Las venas superficiales afectadas se tornan muy sensibles al dolor. Aparece un enrojecimiento lineal en la piel y se nota un endurecimiento de la pared de la vena, que se muestra más ancha de lo habitual y, a menudo, se retuerce. En ocasiones, puede aparecer fiebre. Con el tratamiento adecuado el proceso se alivia en una semana más o menos, pero puede producirse de nuevo.

Si la inflamación afecta una vena profunda es raro que aparezcan señales en la superficie. El primer aviso es un dolor intenso y poco localizado en la pantorrilla. El movimiento de la pierna puede agudizar la sensación dolorosa. A veces se acompaña de edema en el tobillo. Estas molestias pueden durar algunas semanas.

Prevención y tratamiento

Las mujeres embarazadas y las personas aquejadas de varices deben acudir al médico ante los primeros síntomas. La inflamación de las venas superficiales se alivia manteniendo las piernas en alto y empleando medias elásticas para rebajar la hinchazón. Masajes, cremas y algunos analgésicos contribuyen a eliminar las molestias.

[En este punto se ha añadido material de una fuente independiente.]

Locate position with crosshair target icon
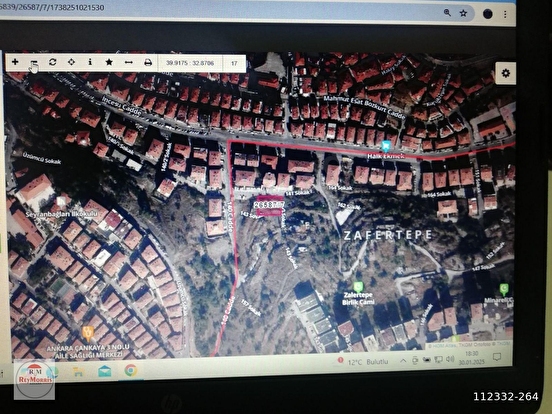552x414 pixels. [x=71, y=62]
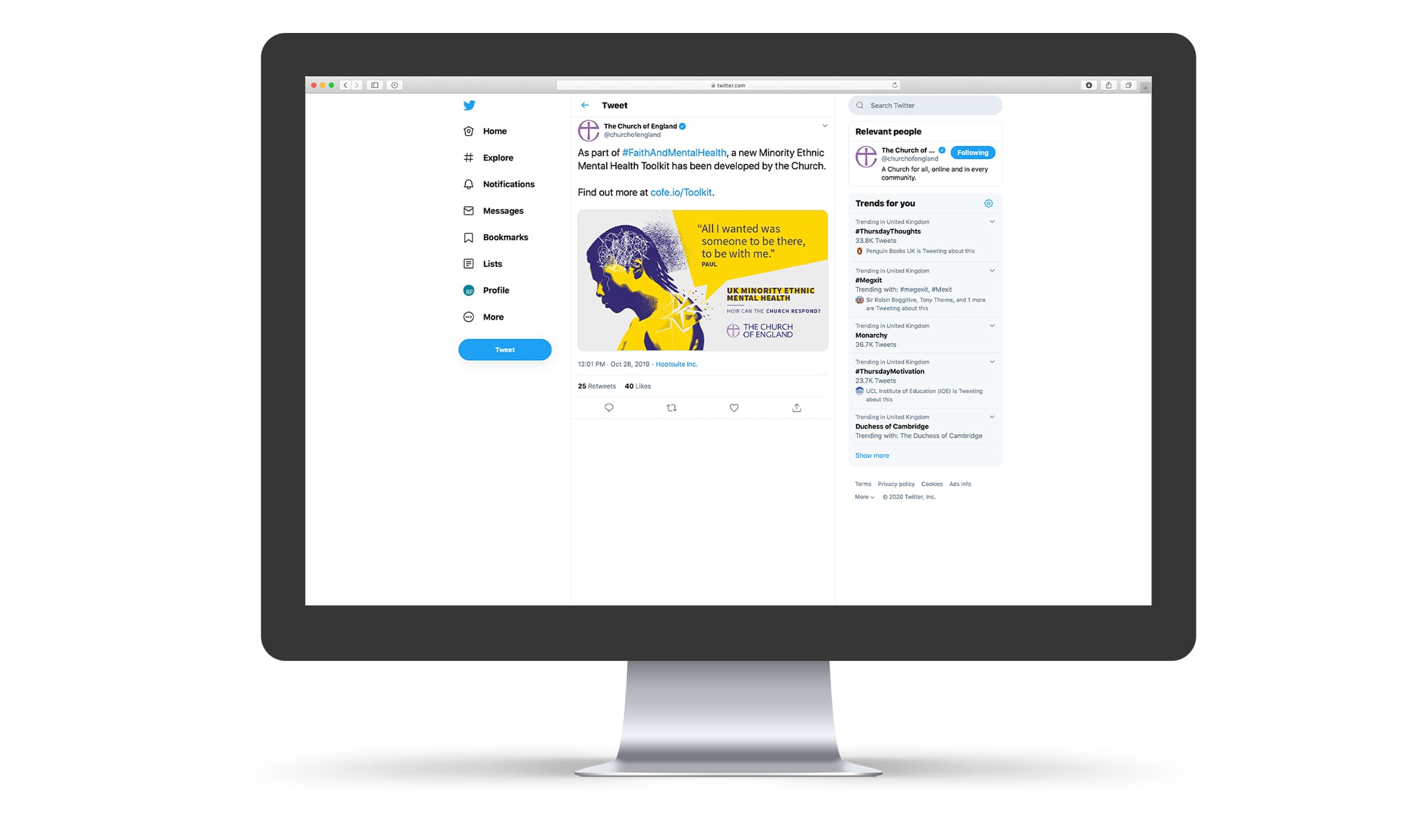Image resolution: width=1422 pixels, height=840 pixels.
Task: Click the Bookmarks icon in sidebar
Action: (x=468, y=237)
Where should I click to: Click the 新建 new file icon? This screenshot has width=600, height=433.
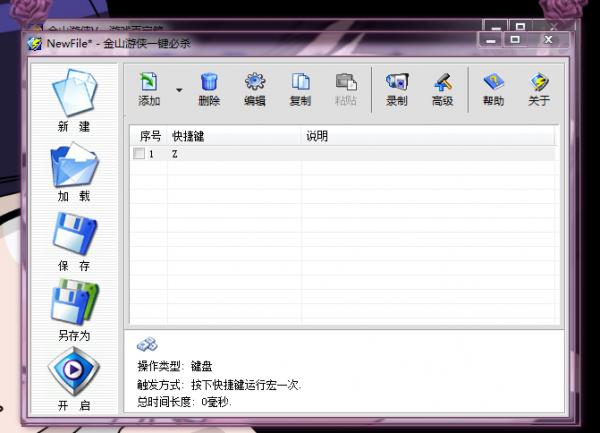click(74, 93)
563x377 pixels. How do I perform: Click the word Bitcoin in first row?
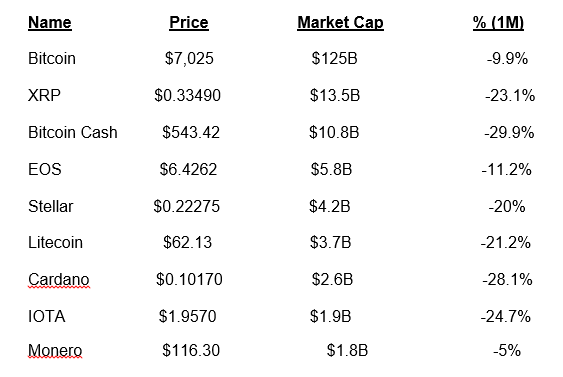click(x=52, y=59)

La flebitis superficial no es especialmente peligrosa cuando se adoptan las medidas adecuadas, pero sí resulta bastante molesta; en cualquier caso, es necesario aplicar el tratamiento indicado para eliminar paulatinamente los síntomas y evitar recaídas.

Si las afectadas son las venas profundas, debe aplicarse el tratamiento con la mayor rapidez, ya que si el coágulo que se desprende es grande, al avanzar por el torrente sanguíneo puede llegar hasta el corazón o los pulmones y producir una embolia pulmonar que origine la muerte del paciente. Por ello, los anticoagulantes son el remedio más adecuado, sobre todo la heparina y sus derivados. Gracias a ellos la dolencia desaparecerá sin dejar rastro en la mayoría de los casos. Sin embargo, a veces surge el denominado síndrome posflebítico o insuficiencia venosa crónica, debido al cual aparece una hinchazón permanente en la zona del tobillo. Los remedios en este caso son similares a los de la flebitis superficial, aunque en ocasiones debe aplicarse cirugía.

Tanto para la flebitis superficial como para la profunda es absolutamente recomendable la práctica de ejercicio ligero ya que favorece una correcta circulación sanguínea, lo que a su vez contribuye a prevenir la formación de coágulos.